A los que os gustan las masas muy hidratadas, esas de las que salen panes húmedos y alveolados, cavernarios casi, podréis disfrutar de esta entrada, porque a base de ponerle más y más agua a la harina uno llega a preguntarse qué hay más allá. ¿Cuál es el límite del universo? ¿Y de la materia? ¿Qué hay detrás de un agujero negro? ¿Cuándo un ser humano deja de serlo? ¿Y cuándo empieza a serlo? En esa batería de preguntas trascendentales se enmarca la que nos hacemos aquí: ¿Cuándo un pan deja de ser pan a base de encharcarlo con más y más agua?

Con el fin experimental de atravesar las fronteras del amasado me remangué la camisa y me preparé para algo que tenía más de chapoteo que de otra cosa. Para mi viaje fijé cuatro niveles de hidratación en otros tantos panes, subiendo el agua en ellos progresivamente hasta el punto de adentrarme en una nueva realidad, algo tipo Stargate, aquella película tirando a regulín en la que pasabas de un mundo a otro atravesando una puerta.
En la foto podéis ver, de izquierda a derecha, el resultado de panes que partían ya de una cantidad de líquido muy alta. El que menos tenía, a la izquierda, llevaba tanta agua como harina (en jerga panadera, una hidratación del 100 %: 100 de agua por 100 de harina). No era la primera vez que trabajaba con esos niveles, con los que se logran unas chapatas bárbaras, pero más allá de ahí se abría una galaxia nunca hollada por la mano del panadero aficionado. Para tratar de aguantar la arquitectura pánica hice el experimento con harina de mucha fuerza (Manitoba), teóricamente capaz de soportar sobre sus hombros todo lo que le pongan. Y aguantó mucho, porque con 130 gramos de agua por 100 de harina (el segundo de los intentos) aquello,en la fase de amasado, se parecía todavía a una masa, es decir, que aún resultaba posible, queriendo, ponerla sobre una mesa y mezclarla (que no amasarla) con las manos.

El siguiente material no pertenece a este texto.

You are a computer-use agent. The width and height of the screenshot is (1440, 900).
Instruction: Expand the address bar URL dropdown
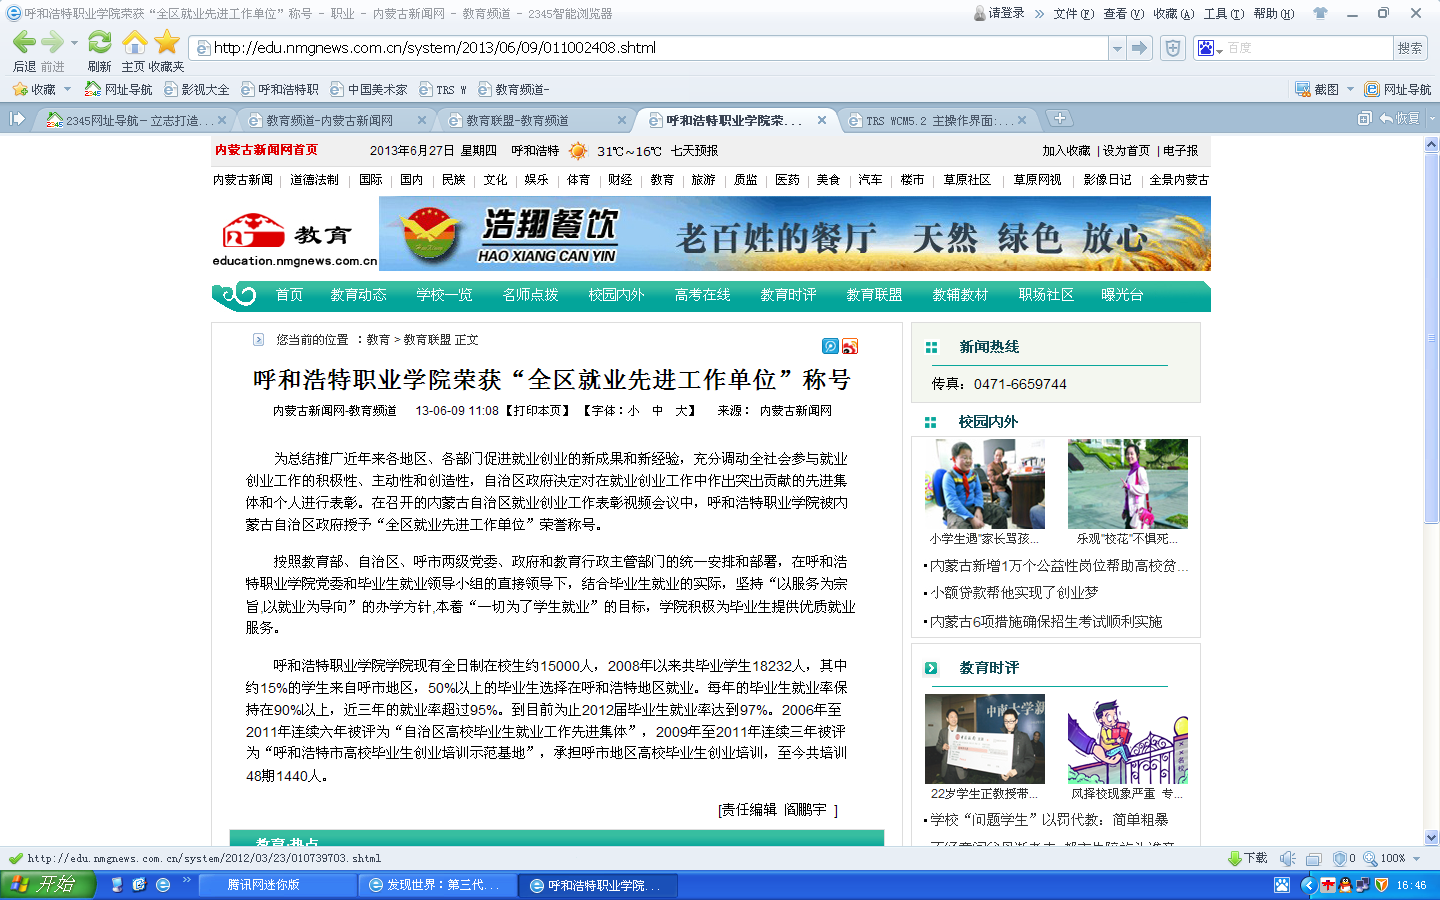pyautogui.click(x=1116, y=48)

El siguiente nivel de hidratación resultó ya de delirio, con 160 gramos de agua por cada 100 de harina (piensa que un pan normal oscila entre 60 y 70 de líquido por 100 de harina) el amasado ya era impensable y lo que salió fue una crema más o menos densa, pero tirando a suelta, que todavía podría haber metido en una manga pastelera. Podías chapotear en aquel líquido, pero no amasar, y ni os cuento con el caso extremo de este experimento: 200 de agua por 100 de harina. Me daba la risa removiendo con una cuchara aquella cosa que más parecía leche que algo relacionado con el pan.

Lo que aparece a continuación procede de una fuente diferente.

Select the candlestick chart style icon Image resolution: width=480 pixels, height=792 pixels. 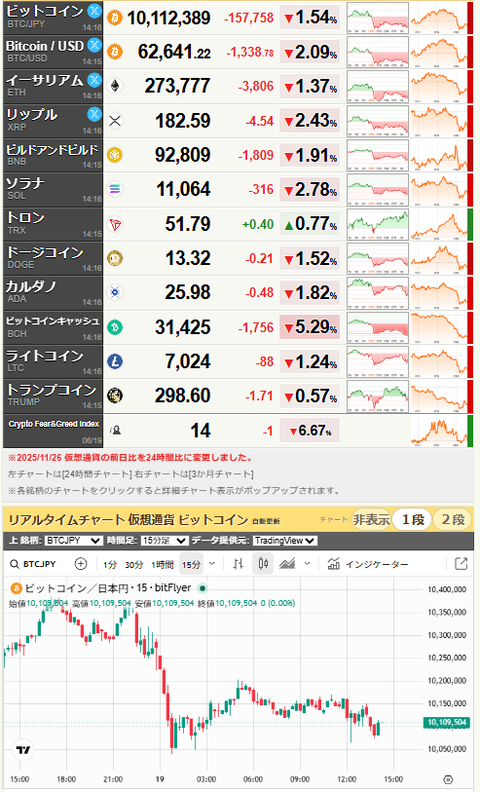point(263,564)
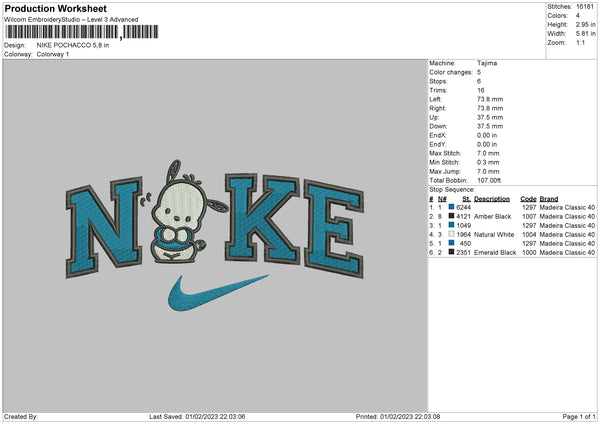Click the Brand column header

[x=549, y=199]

Lógicamente, resultaba imposible meter aquellas cosas en el horno sin algún tipo de molde, así que improvisé unas barquillas con papel de horno similares a las de los sobaos y ahí empezó la fiesta.

Sentado ante el horno me quedé a observar el espectáculo. El pan con tanta agua como harina subió sin problema, como era de esperar. El segundo también lo hizo, pero el gluten que tenía ya no pudo con tanto líquido con igual solvencia y quedó más achatado. El tercero, el de 160 gramos de agua, ya no era pan. Cierto que la masa pasó en el horno de estado líquido a sólido, pero después de 45 minutos a 200 grados no aumentó en absoluto de volumen y solo un ligero color doró, por llamarle algo, su superficie. El cuarto, con el doble de agua que de harina, salió cadáver: también sólido, pero blanco y sin rastro de vida: apenas se apreciaba algo parecido a una incipiente miga.

Comprobé así que más allá del 130 % de hidratación (viendo el resultado podemos fijar el límite en torno al 140 %) lo que sale del horno no puede llamarse pan. Probé aquellas cosas porque me pudo la curiosidad, pero no aconsejo a nadie que incluya en su dieta esos girones húmedos de textura indefinible. Puede que algún encofrador le saque partido a tales mezclas, pero como panadero amateur, descubrí el límite al que podía llegar.

¿Que para qué me sirvió todo esto? Honestamente, para nada, pero ahora ya puedo decir aquello de que he visto atacar naves en llamas más allá de Orión y he vuelto a este mundo panarra para contarlo.